» **EXERCICES**:
[A] Condensez sous forme de liste le paragraphe de l'extrait fourni qui débute par « Celui-là est un maître du saxophone », sans perdre ses faits principaux.
[B] Dressez la liste complète des musiciens que l'extrait fourni présente comme compagnons de route de Chris Potter.

» **EXTRAIT FOURNI**:
──────
Alain Jean-Marie & Diego Imbert © Jacky Joannès

Celui-là est un maître du saxophone. On le suit de près depuis de longues années, non seulement parce qu’il est un compagnon de route de Dave Holland (ainsi que de John Scofield, Paul Motian, Pat Metheny, Steve Swallow ou Brad Mehldau… Il y a décidément comme un Who’s Who du jazz inscrit en filigrane de toute cette belle soirée) mais parce qu’il est un leader inspiré, dont le jeu est reconnu comme l’un des plus impressionnants de la scène jazz. Demandez aux saxophonistes ce qu’ils pensent de Chris Potter et vous comprendrez. Ce soir, l’Américain se produit dans une formule nommée Circuits différente de celle avec laquelle il a enregistré ses deux derniers albums (Circuits et Sunrise Reprise avec Eric Harland et James Francies). Pour bien comprendre ce qui va se jouer à NJP, il est intéressant de rappeler ce que Chris Potter expliquait dans un récent entretien au sujet des conditions dans lesquelles il a enregistré (en septembre 2020) le répertoire joué ce soir : « C’était une telle libération, un sentiment de liberté de créer et de s’exprimer collectivement […]. On avait vraiment besoin de jouer, d’essayer de mettre en musique tous les sentiments intenses des derniers mois ». Le coronavirus était passé par là, nourrissant toutes les impatiences et les énergies à libérer au plus vite, dans un grand souffle.
──────
» **DONNÉES À EXAMINER**:
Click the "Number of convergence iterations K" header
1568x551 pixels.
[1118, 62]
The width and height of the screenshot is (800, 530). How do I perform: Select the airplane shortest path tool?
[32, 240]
──────
» **CORRIGÉ DÉTAILLÉ**:
[A]
- Chris Potter, maître du saxophone, est suivi de près depuis de longues années.
- Il est un compagnon de route de Dave Holland, de John Scofield, de Paul Motian, de Pat Metheny, de Steve Swallow et de Brad Mehldau.
- Leader inspiré, il a un jeu reconnu comme l'un des plus impressionnants de la scène jazz.
- Ce soir, l'Américain joue dans une formule nommée Circuits. Elle diffère de celle de ses deux derniers albums, Circuits et Sunrise Reprise, enregistrés avec Eric Harland et James Francies.
- Le répertoire joué à NJP a été enregistré en septembre 2020.
- Selon Chris Potter, cet enregistrement fut une libération : un sentiment de liberté de créer et de s'exprimer collectivement, et le besoin de mettre en musique les sentiments intenses des derniers mois.
- Le coronavirus avait nourri les impatiences et les énergies à libérer.

[B]
- Dave Holland
- John Scofield
- Paul Motian
- Pat Metheny
- Steve Swallow
- Brad Mehldau